## Enunciado da tarefa
Continue o trecho sobre a leitura das Escrituras Bahá'ís, começando logo após a última frase apresentada.

Então continuei a ler as Escrituras Bahá'ís, e lentamente aproximei-me cada vez mais do verdadeiro núcleo. Percebi que não poderia ser uma questão de lançar as religiões umas contra as outras, mas de vê-las na devida relação, para que se complementassem e me fizessem perceber o seu propósito contínuo. Isso se tornou particularmente perceptível para mim ao ler as Escrituras de Bahá'u'lláh sobre ideias concretas sobre como a situação deste mundo poderia ser melhorada.

Tive a impressão de que para Bahá'u'lláh não bastava que as pessoas se ocupassem exclusivamente com as suas próprias ideias; precisávamos também de estruturas para a sociedade que garantissem que o que foi conquistado não se perdesse. Eram necessárias uma bússola clara e uma visão clara de uma humanidade social e politicamente unida. Eu nunca tinha encontrado no Novo Testamento uma ideia tão concreta e detalhada de como o novo mundo deveria ser construído– e é exatamente aí que entram os ensinamentos Bahá’ís. No seu livro O Dia Prometido Chegou, Shoghi Effendi escreveu:

A Revelação associada à Fé de Jesus Cristo concentrou a atenção principalmente na redenção do indivíduo e na formação da sua conduta, e enfatizou, como tema central, a necessidade de inculcar no homem um padrão elevado de moralidade e disciplina, como unidade fundamental na sociedade humana. Em nenhum lugar dos Evangelhos encontramos qualquer referência à unidade das nações, ou à unificação da humanidade como um todo. Quando Jesus falou para os que O rodeavam, Ele dirigiu-Se a eles principalmente como indivíduos, e não como partes componentes de uma entidade universal e indivisível. Toda a superfície da terra ainda estava por explorar, e consequentemente, a organização de todos os seus povos e nações como uma unidade não poderia ser considerada, quanto mais proclamada ou estabelecida. Que outra interpretação se pode dar a estas palavras, dirigidas especificamente por Bahá'u'lláh aos seguidores do Evangelho, nas quais a distinção fundamental entre a Missão de Jesus Cristo, relativa principalmente ao indivíduo, e a Sua própria Mensagem, dirigida mais particularmente para a humanidade como um todo, foi definitivamente estabelecida.

## Trechos dos registros

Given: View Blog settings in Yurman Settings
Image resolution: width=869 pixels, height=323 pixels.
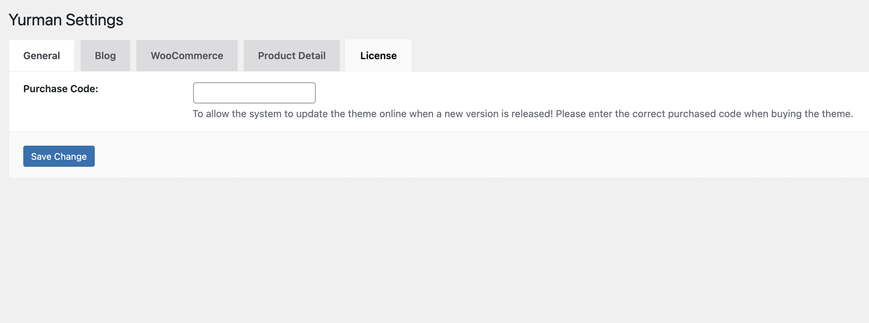Looking at the screenshot, I should tap(105, 56).
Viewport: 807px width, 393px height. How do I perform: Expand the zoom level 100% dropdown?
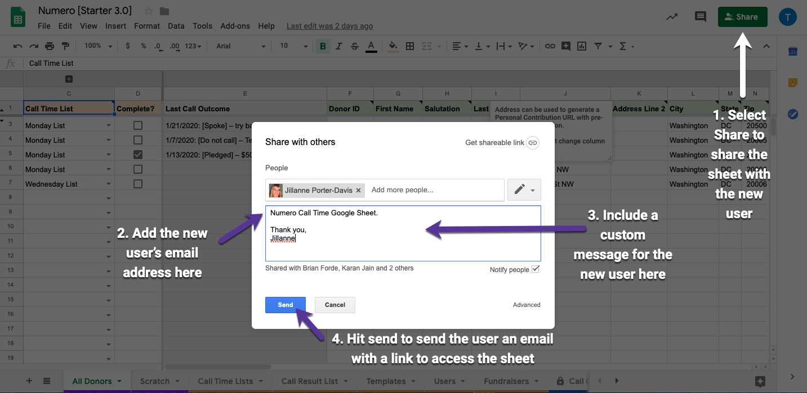coord(98,46)
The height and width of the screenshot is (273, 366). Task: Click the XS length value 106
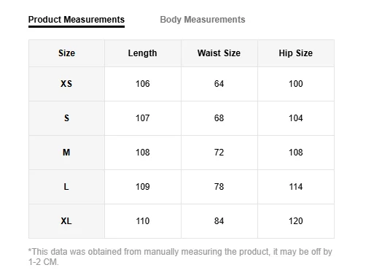pyautogui.click(x=142, y=84)
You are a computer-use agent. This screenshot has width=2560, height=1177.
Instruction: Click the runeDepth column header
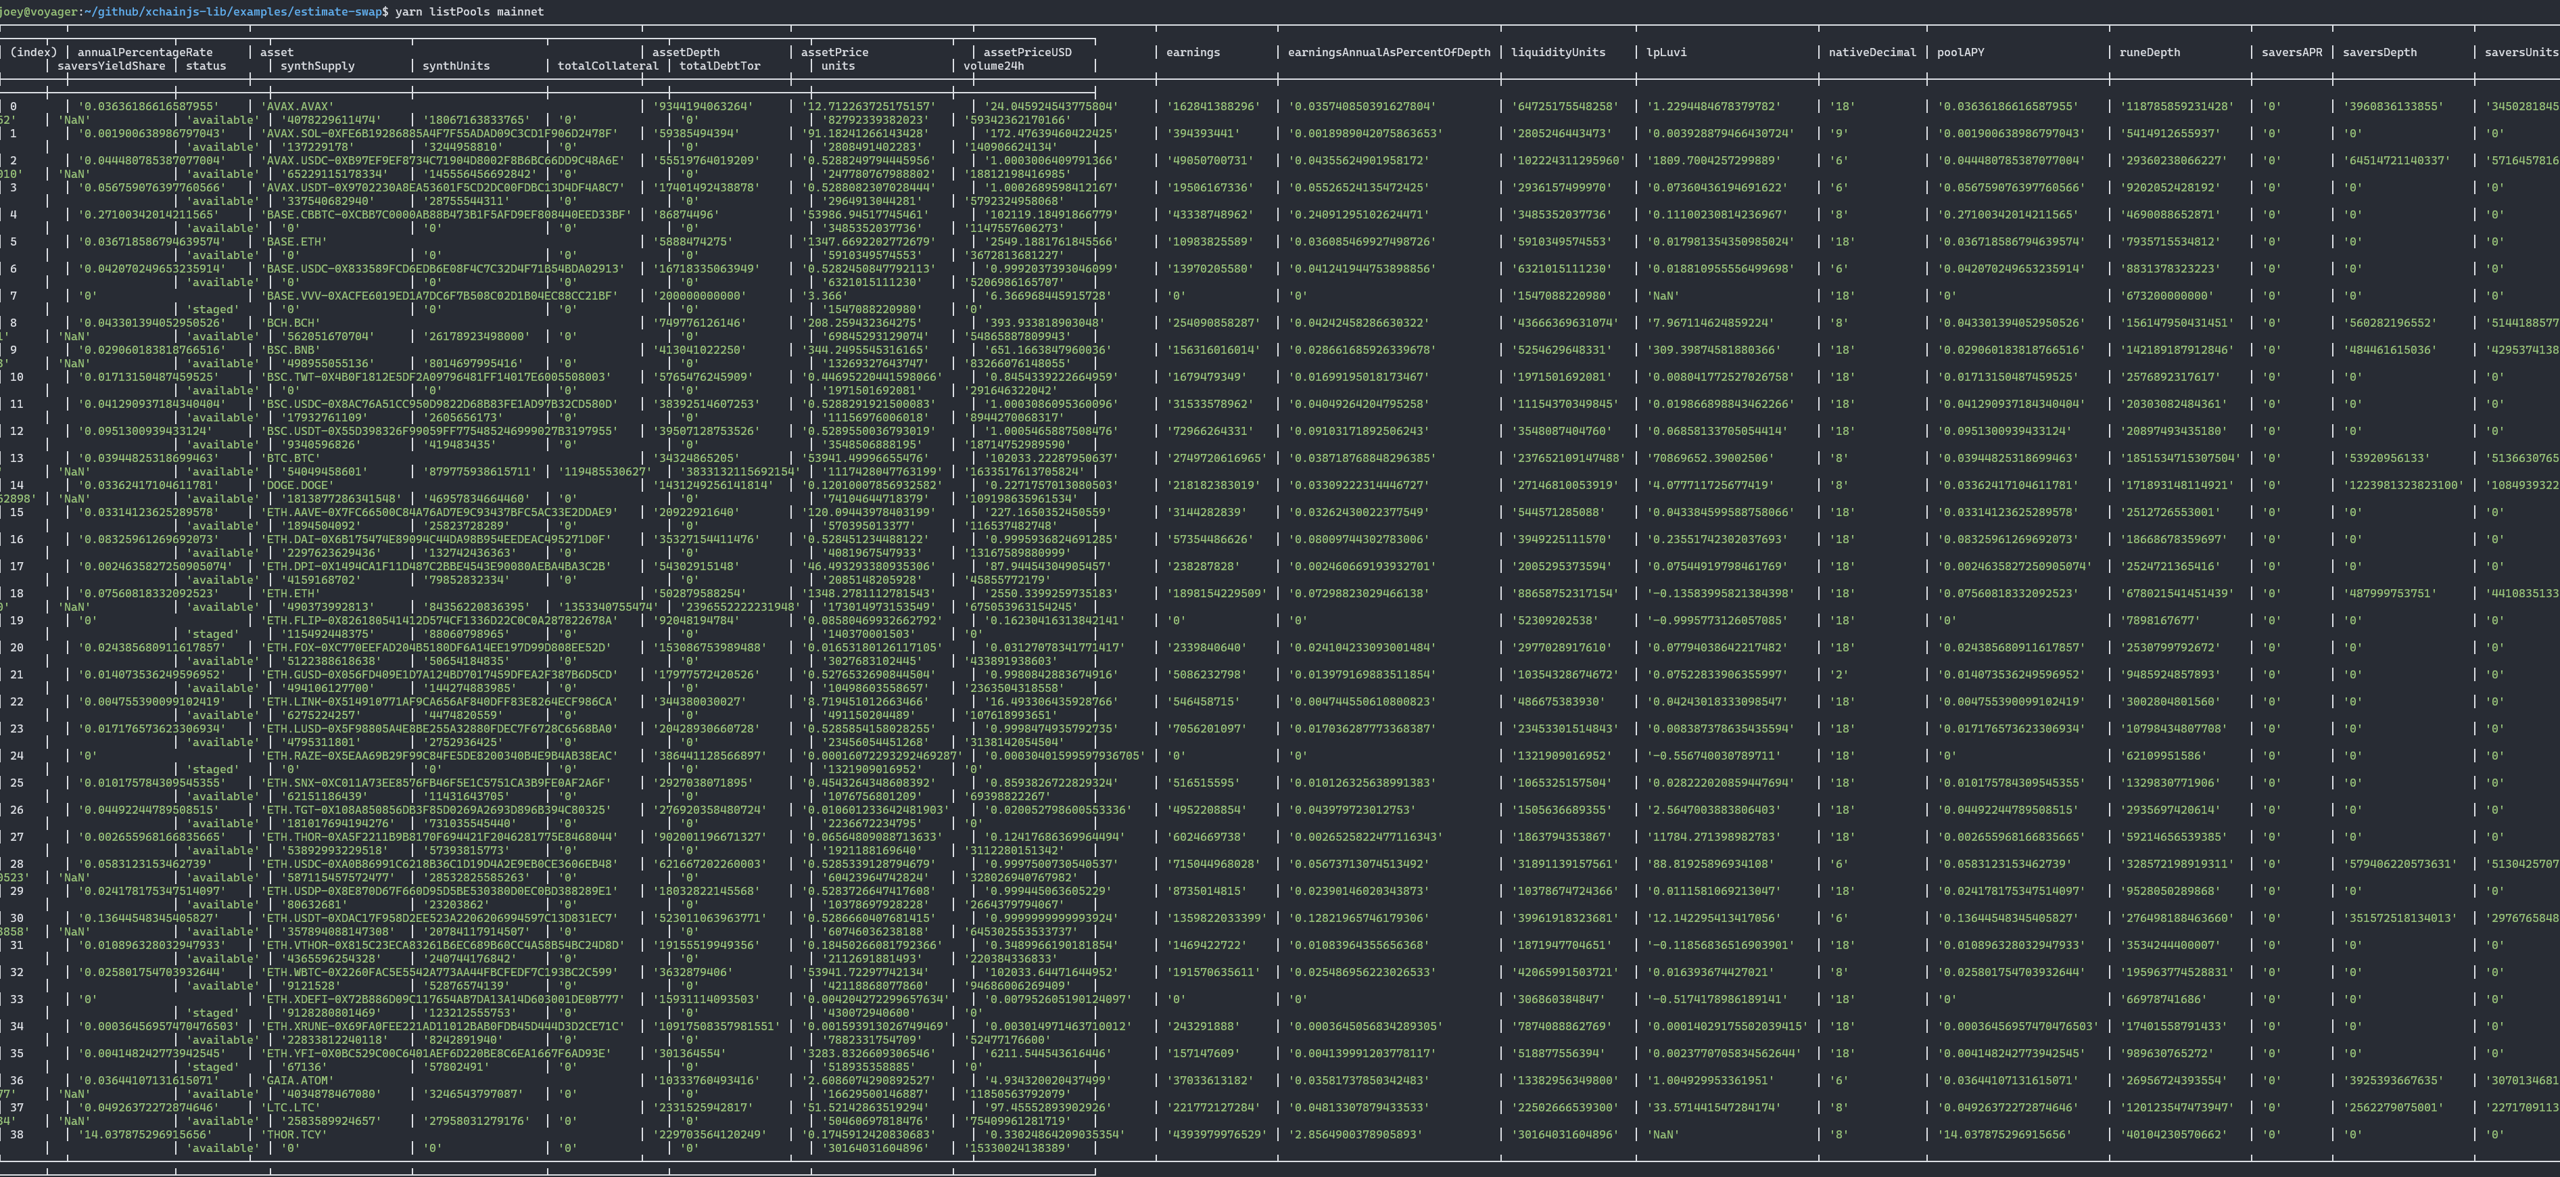point(2150,52)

## Resposta à tarefa
Em verdade, Ele [Jesus] disse: 'Vinde comigo, e farei de vós pescadores de homens.' Neste dia, porém, dizemos: 'Vinde comigo, e farei de vós vivificadores da humanidade.'

A minha fé em Jesus Cristo não perdeu nada por causa da minha fé em Bahá'u'lláh. Não tive de desistir de Cristo, não tive de eliminar minhas crenças e também não tive de as subordinar. Pelo contrário, estou mais em paz com as crenças centrais do Cristianismo hoje do que antes da minha declaração Bahá'í. A minha compreensão aprofundou-se e ganhei muito, não apenas uma nova perspectiva sobre as Escrituras e ensinamentos da minha fé original, mas também sobre o que se torna possível quando os mensageiros de Deus não vistos como opostos, não são colocados em competição uns com os outros, mas percebidos na sua relação uns com os outros. Em Londres, em 1911, 'Abdu'l-Bahá disse:

Os ensinamentos são os mesmos. É a mesma fundação e o mesmo templo. A verdade é uma, e sem divisão. Os ensinamentos de Jesus estão numa forma concentrada. Os homens não concordam até hoje quanto ao significado de muitas das Suas palavras. Os Seus ensinamentos são como o rebento de uma flor. Hoje, o rebento está a abrir-se em flor! Bahá’u’lláh expandiu e cumpriu os ensinamentos, e aplicou-os em detalhes ao mundo inteiro.

Assim, a minha fé ganhou uma perspectiva de longo prazo. Percebi que a fé Cristã nunca está terminada ou é final; ela deve desenvolver-se, deve ser continuada e ainda mais pensada. Para mim, Bahá’u’lláh é o próximo passo lógico, o sucessor de Jesus, que continua consistentemente no seu caminho e leva-me como Seu seguidor com tudo o que me torna quem eu sou. Eu não poderia desejar mais na minha fé.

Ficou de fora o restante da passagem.